* DATASET ENTRIES:
--

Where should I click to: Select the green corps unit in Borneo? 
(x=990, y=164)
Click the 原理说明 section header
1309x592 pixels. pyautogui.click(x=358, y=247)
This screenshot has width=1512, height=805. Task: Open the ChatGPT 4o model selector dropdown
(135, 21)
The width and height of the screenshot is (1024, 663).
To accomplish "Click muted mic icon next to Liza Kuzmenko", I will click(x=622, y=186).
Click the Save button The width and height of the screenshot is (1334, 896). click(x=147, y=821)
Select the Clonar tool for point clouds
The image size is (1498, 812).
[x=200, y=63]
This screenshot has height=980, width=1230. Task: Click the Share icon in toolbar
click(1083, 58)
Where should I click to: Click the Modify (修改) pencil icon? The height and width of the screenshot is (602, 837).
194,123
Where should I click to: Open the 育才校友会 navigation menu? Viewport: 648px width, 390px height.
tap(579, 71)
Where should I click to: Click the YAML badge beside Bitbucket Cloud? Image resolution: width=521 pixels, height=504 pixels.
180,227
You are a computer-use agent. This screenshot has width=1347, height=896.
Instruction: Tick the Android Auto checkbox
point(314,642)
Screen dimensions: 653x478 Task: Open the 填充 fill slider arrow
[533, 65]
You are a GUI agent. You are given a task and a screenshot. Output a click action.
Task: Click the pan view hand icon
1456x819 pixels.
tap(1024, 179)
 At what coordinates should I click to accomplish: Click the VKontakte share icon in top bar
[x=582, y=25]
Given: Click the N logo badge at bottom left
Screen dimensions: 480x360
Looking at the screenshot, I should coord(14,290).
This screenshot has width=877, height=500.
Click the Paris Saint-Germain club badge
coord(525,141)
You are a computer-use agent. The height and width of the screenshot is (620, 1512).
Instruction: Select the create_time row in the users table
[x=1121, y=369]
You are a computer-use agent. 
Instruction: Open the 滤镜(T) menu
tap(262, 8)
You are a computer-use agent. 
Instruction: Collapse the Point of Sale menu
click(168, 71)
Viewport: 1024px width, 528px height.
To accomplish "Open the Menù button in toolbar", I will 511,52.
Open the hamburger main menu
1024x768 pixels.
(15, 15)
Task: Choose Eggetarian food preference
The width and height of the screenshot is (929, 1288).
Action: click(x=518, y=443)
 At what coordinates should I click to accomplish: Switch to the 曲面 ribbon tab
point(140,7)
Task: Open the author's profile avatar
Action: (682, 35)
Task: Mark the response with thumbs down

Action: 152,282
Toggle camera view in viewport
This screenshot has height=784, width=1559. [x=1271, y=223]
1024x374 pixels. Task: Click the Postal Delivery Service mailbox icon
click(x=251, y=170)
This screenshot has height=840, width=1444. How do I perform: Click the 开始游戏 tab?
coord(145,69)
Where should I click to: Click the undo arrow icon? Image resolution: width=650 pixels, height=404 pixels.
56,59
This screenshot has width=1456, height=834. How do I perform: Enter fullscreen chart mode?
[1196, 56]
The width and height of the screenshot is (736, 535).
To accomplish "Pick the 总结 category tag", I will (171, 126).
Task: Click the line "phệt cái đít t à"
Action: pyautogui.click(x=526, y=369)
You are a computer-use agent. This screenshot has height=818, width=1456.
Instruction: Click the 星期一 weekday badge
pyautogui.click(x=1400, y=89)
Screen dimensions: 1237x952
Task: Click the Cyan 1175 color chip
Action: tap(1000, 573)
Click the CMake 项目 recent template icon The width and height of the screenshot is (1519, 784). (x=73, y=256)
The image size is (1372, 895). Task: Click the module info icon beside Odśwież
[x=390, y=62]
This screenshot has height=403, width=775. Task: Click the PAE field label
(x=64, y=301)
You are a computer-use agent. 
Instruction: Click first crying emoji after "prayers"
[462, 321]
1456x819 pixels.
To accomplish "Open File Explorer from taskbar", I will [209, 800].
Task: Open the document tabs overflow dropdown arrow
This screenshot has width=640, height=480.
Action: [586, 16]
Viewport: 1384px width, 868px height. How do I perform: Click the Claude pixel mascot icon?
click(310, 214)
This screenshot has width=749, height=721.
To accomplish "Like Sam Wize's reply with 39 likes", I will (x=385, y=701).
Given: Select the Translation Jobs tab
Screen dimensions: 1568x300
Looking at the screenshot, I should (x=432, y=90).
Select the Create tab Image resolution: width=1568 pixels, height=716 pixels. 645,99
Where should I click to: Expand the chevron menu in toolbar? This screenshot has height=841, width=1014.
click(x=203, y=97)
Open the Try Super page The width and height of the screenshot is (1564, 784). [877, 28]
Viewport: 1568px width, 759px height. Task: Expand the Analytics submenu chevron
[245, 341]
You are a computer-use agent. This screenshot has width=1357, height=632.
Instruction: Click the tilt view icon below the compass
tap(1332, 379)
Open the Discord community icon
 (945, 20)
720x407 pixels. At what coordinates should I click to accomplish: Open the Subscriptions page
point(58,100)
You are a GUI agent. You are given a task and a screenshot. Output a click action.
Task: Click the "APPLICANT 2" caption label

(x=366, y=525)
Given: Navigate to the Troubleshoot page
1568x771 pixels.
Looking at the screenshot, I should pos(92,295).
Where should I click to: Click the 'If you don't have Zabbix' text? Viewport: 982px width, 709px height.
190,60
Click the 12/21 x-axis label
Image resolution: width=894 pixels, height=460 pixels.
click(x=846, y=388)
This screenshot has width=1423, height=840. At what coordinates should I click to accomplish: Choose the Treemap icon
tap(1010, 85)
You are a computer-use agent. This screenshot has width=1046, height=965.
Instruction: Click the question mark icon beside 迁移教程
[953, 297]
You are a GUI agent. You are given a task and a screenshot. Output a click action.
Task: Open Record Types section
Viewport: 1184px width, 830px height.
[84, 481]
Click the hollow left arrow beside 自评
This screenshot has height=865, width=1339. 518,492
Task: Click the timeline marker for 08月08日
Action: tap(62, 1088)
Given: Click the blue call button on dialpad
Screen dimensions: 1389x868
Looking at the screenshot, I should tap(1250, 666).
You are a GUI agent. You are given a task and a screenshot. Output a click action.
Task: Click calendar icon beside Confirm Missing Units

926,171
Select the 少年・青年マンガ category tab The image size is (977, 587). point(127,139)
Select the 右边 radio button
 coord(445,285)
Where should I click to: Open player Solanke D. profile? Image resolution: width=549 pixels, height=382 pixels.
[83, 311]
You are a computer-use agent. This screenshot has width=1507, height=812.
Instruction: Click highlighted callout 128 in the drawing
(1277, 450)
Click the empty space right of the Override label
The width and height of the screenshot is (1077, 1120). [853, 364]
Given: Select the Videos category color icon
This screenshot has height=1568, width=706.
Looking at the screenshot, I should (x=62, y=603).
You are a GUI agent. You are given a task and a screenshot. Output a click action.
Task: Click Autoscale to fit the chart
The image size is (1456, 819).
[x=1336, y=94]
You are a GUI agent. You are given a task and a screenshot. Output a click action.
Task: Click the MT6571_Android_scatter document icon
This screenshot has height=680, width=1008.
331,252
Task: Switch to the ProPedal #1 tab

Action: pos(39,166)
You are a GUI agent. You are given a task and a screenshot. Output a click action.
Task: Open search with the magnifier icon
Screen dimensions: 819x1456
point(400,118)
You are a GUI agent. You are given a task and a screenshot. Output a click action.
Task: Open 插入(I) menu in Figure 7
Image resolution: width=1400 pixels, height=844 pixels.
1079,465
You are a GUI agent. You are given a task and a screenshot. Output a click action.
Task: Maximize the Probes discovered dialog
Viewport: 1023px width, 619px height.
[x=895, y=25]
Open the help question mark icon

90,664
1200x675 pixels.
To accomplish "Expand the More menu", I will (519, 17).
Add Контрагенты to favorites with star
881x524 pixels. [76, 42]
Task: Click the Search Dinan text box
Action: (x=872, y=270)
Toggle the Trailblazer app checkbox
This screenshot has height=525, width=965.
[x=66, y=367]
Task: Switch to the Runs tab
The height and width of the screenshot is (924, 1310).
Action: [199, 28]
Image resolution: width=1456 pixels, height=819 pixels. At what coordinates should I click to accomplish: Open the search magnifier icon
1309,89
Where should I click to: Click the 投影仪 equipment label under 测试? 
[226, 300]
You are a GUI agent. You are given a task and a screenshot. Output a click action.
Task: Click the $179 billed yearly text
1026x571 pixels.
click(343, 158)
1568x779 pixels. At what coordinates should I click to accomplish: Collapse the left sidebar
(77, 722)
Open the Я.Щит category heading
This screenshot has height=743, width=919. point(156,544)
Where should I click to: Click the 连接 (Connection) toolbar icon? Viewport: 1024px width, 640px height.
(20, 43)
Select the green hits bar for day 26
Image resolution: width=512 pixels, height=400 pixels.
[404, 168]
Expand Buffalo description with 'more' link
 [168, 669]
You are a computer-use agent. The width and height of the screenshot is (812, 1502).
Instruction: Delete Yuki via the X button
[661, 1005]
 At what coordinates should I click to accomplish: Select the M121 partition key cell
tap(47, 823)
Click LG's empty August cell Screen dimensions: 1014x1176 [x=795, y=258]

--

* STATED TASK: Put the entries into a numbered list, leaving out any blank lines. Begin at the line that contains "Open the hamburger main menu" and stop after the line that contains "Click the CMake".

* FINISHED TASK:
1. Open the hamburger main menu
2. 1024x768 pixels.
3. (15, 15)
4. Task: Choose Eggetarian food preference
5. The width and height of the screenshot is (929, 1288).
6. Action: click(x=518, y=443)
7.  At what coordinates should I click to accomplish: Switch to the 曲面 ribbon tab
8. point(140,7)
9. Task: Open the author's profile avatar
10. Action: (682, 35)
11. Task: Mark the response with thumbs down
12. Action: 152,282
13. Toggle camera view in viewport
14. This screenshot has height=784, width=1559. [x=1271, y=223]
15. 1024x374 pixels. Task: Click the Postal Delivery Service mailbox icon
16. click(x=251, y=170)
17. This screenshot has height=840, width=1444. How do I perform: Click the 开始游戏 tab?
18. coord(145,69)
19. Where should I click to: Click the undo arrow icon? Image resolution: width=650 pixels, height=404 pixels.
20. 56,59
21. This screenshot has width=1456, height=834. How do I perform: Enter fullscreen chart mode?
22. [1196, 56]
23. The width and height of the screenshot is (736, 535).
24. To accomplish "Pick the 总结 category tag", I will (171, 126).
25. Task: Click the line "phệt cái đít t à"
26. Action: pyautogui.click(x=526, y=369)
27. You are a computer-use agent. This screenshot has height=818, width=1456.
28. Instruction: Click the 星期一 weekday badge
29. pyautogui.click(x=1400, y=89)
30. Screen dimensions: 1237x952
31. Task: Click the Cyan 1175 color chip
32. Action: tap(1000, 573)
33. Click the CMake 项目 recent template icon The width and height of the screenshot is (1519, 784). (x=73, y=256)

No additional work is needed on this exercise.